What the task asks: Transcribe all the data below exactly, leaving its pictures out.

Segment Start: Record excerpts

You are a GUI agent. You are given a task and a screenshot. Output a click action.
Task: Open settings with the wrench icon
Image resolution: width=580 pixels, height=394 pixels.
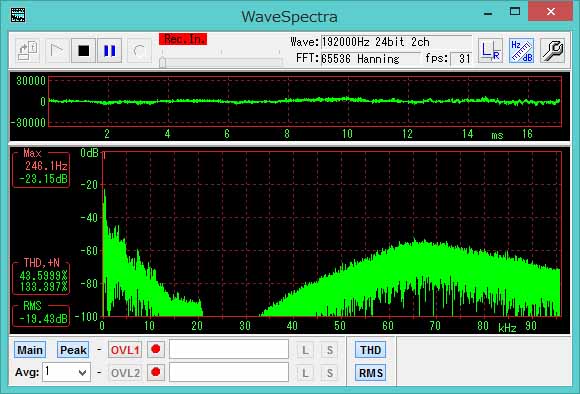pyautogui.click(x=552, y=51)
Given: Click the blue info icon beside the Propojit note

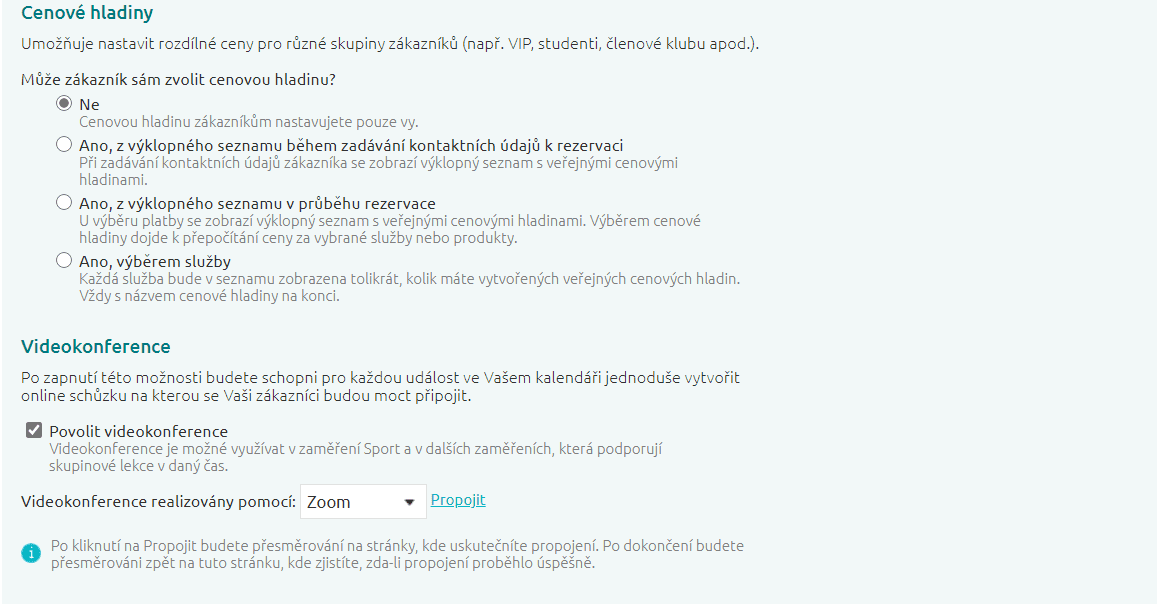Looking at the screenshot, I should coord(31,552).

Segment End: Record excerpts

Reply to the task:
You are a GUI agent. You are given a task and a screenshot. Output a click action.
Task: Open settings with the wrench icon
Image resolution: width=580 pixels, height=394 pixels.
pyautogui.click(x=552, y=51)
Given: Click the blue info icon beside the Propojit note

Looking at the screenshot, I should coord(31,552).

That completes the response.